What to produce: Starting with the line where "Where should I" appears, print every line through the end of the entries below exactly as it stands, and leave out the pictures.

Items from a dataset

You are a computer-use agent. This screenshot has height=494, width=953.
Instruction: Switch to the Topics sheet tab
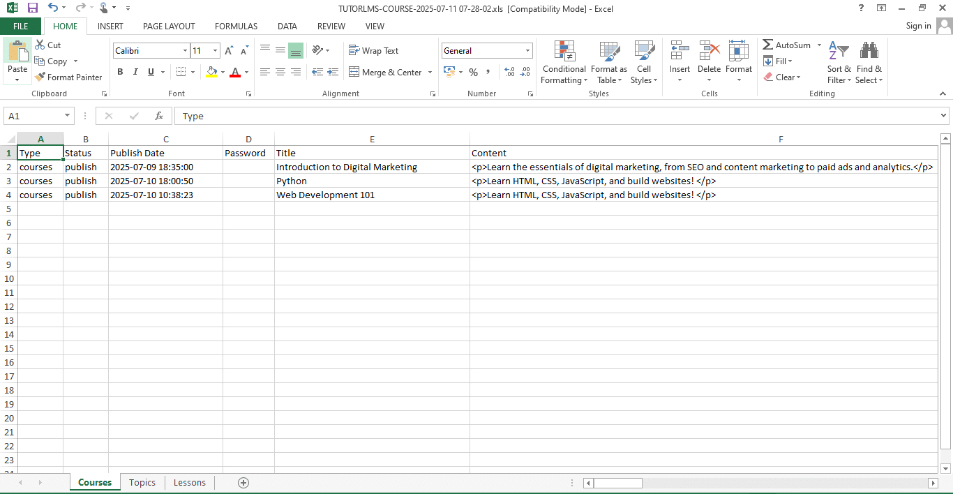click(142, 482)
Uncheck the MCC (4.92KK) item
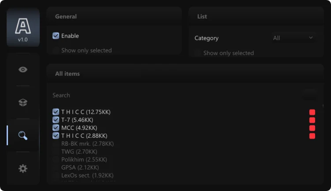 (x=56, y=128)
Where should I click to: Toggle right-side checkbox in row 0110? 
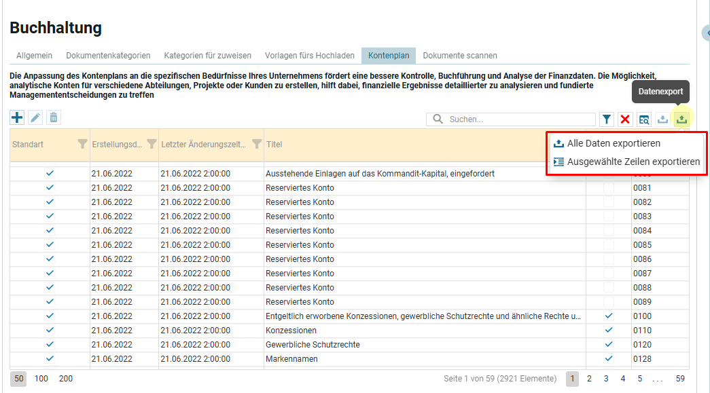(609, 331)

Written solution:
Where should I click to: Toggle right-side checkbox in row 0110? 
(609, 331)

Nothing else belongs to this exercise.